Dylan ap Rhys Wiliam is a Welsh educationalist. He is emeritus professor of educational assessment at the UCL Institute of Education. He lives in Bradford County, Florida, United States.

==Early life and education==
Born in North Wales, Wiliam grew up in a monoglot Welsh-speaking family. He did not learn English until attending Whitchurch Grammar School in Cardiff and Altrincham Grammar School for Boys in Greater Manchester. He continued further education at the University of Durham (Bachelor of Science, 1976), the Open University (Bachelor of Arts, 1983), the Polytechnic of the South Bank (Master of Science, 1985) and the University of London (PhD, 1993).

==Research and career==
His research focus is the professional development of teachers. His 1998 book, Inside the Black Box, which he wrote with Paul Black, was a successful polemic about formative assessment, selling over 100,000 copies.
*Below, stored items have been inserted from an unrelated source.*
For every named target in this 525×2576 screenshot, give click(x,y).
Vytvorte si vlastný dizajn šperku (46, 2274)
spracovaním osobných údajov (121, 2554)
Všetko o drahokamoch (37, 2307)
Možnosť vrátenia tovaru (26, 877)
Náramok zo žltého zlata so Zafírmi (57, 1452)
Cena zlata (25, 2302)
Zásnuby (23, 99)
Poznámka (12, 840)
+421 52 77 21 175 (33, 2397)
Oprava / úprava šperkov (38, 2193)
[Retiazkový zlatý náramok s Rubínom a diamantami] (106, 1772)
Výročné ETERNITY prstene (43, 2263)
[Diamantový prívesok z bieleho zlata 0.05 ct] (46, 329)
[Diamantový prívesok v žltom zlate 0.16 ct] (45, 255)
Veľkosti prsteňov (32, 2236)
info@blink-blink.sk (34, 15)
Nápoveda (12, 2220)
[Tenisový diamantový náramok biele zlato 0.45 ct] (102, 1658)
Wiliam, along with Black were educational advisors to Tony Blair, and in 2013 Wiliam and Black wrote a report that criticised the current assessment, stating "A-level grades are an unreliable guide to a student's ability." He demonstrated his ideas in a 2010 BBC documentary series, The Classroom Experiment, in which a class at Hertswood School was encouraged to participate more widely in activities such as answering questions. He further expands on these ideas in his 2011 book, Embedded Formative Assessment, which describes five key strategies of effective formative assessment in the classroom.

According to Google Scholar and Scopus his most cited peer reviewed publications are on assessment for learning (AFL) and formative assessment.